### Petikan Dokumen:
BALI – Digitalisasi masif menjadi batu loncatan bagi Indonesia untuk mewujudkan akses layanan keuangan bagi seluruh lapisan masyarakat. Sejalan dengan Presidensi G20, yang mengusung isu-isu prioritas inklusi keuangan.
BUMN pun merespon peluang ini dengan melakukan transformasi digital sebagai upaya adaptasi sekaligus menciptakan sumber pertumbuhan bisnis.
Inklusi keuangan juga menjadi salah satu pembahasan utama yang diulas oleh perwakilan negara G20, pejabat pemerintah dan pimpinan BUMN dalam Trade Investment & Industry Working Group (TIIWG) Road to G20: SOE International Conference di Bali pada Senin-Selasa (17-18/ 10).
Prof Jay K Rosengard, Ajun Dosen di Harvard Kennedy School, mengatakan target inklusi keuangan 90 persen pada tahun 2024 yang dilakukan oleh Otoritas Jasa Keuangan (OJK) akan dapat dicapai oleh Indonesia. Salah satu aspek utama yang mempercepat inklusi keuangan di tanah air, kata Jay, adalah digitalisasi. Membuat proses bisnis lembaga keuangan lebih efektif dan menjangkau khalayak yang lebih luas.

### Bahan:
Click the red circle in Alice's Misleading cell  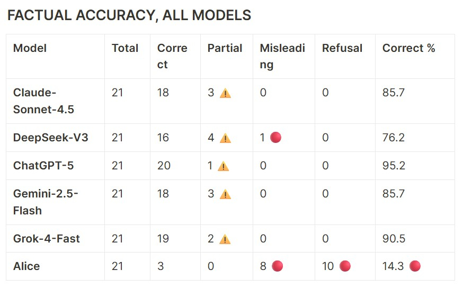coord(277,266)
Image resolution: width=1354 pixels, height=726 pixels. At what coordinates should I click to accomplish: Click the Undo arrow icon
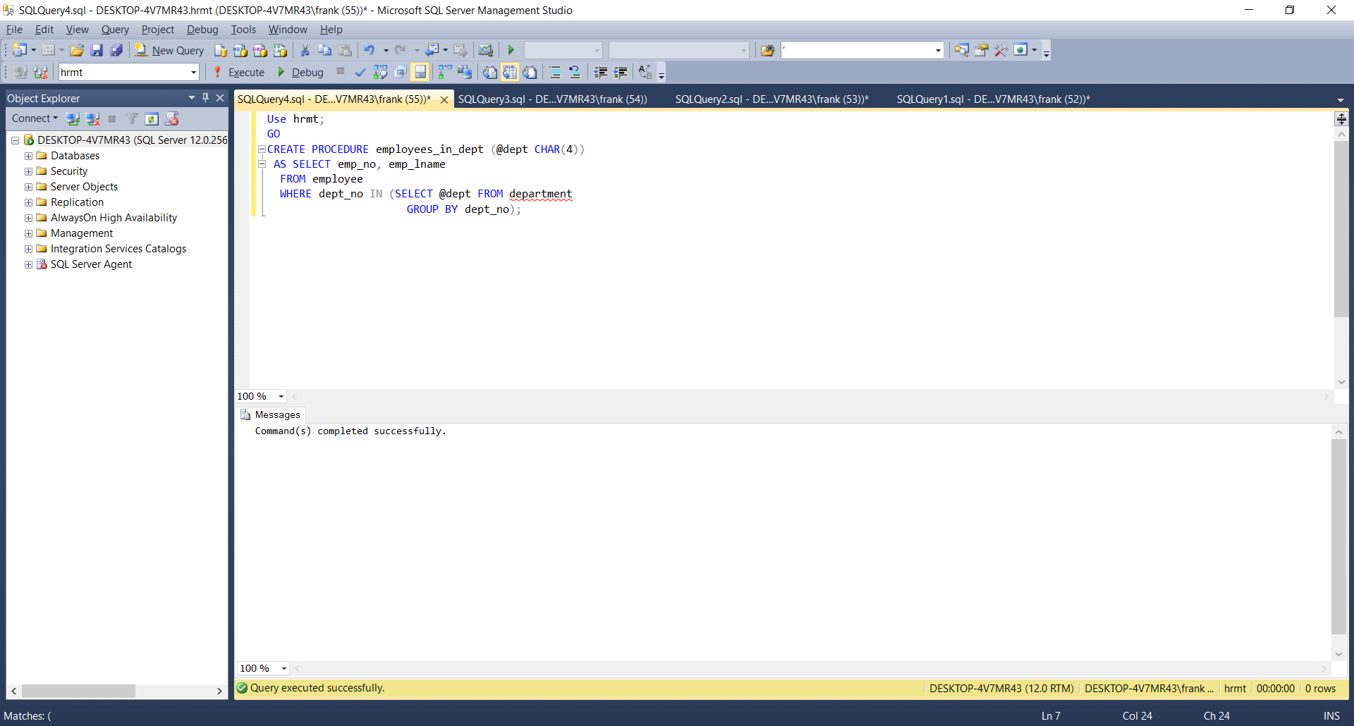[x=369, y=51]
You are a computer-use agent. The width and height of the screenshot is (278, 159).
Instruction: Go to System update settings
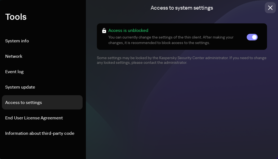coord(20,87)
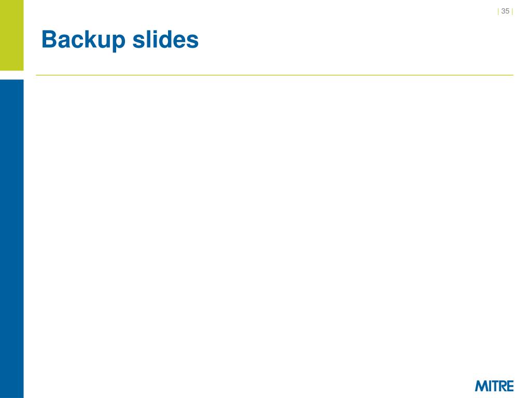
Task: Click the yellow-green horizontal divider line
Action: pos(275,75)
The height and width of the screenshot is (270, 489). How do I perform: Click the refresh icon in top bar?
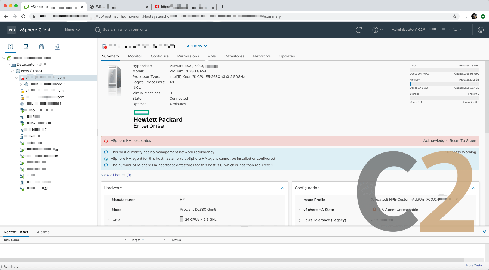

### Tugas yang Diberikan:
- A) Terjemahkan kalimat "Salah satu aspek utama yang mempercepat inklusi keuangan di tanah air, kata Jay, adalah digitalisasi." dari petikan dokumen ke dalam bahasa Inggris.
- B) Sebutkan seluruh pihak yang menurut petikan dokumen mengulas inklusi keuangan dalam konferensi di Bali.
- C) Kutip secara persis bagian petikan dokumen yang diawali kata-kata "BUMN pun merespon" dan diakhiri dengan "yang lebih luas.".

### Jawaban Setiap Tugas:
- A) One of the main aspects accelerating financial inclusion in the country, Jay said, is digitalization.

- B)
- perwakilan negara G20
- pejabat pemerintah
- pimpinan BUMN

- C)
BUMN pun merespon peluang ini dengan melakukan transformasi digital sebagai upaya adaptasi sekaligus menciptakan sumber pertumbuhan bisnis.
Inklusi keuangan juga menjadi salah satu pembahasan utama yang diulas oleh perwakilan negara G20, pejabat pemerintah dan pimpinan BUMN dalam Trade Investment & Industry Working Group (TIIWG) Road to G20: SOE International Conference di Bali pada Senin-Selasa (17-18/ 10).
Prof Jay K Rosengard, Ajun Dosen di Harvard Kennedy School, mengatakan target inklusi keuangan 90 persen pada tahun 2024 yang dilakukan oleh Otoritas Jasa Keuangan (OJK) akan dapat dicapai oleh Indonesia. Salah satu aspek utama yang mempercepat inklusi keuangan di tanah air, kata Jay, adalah digitalisasi. Membuat proses bisnis lembaga keuangan lebih efektif dan menjangkau khalayak yang lebih luas.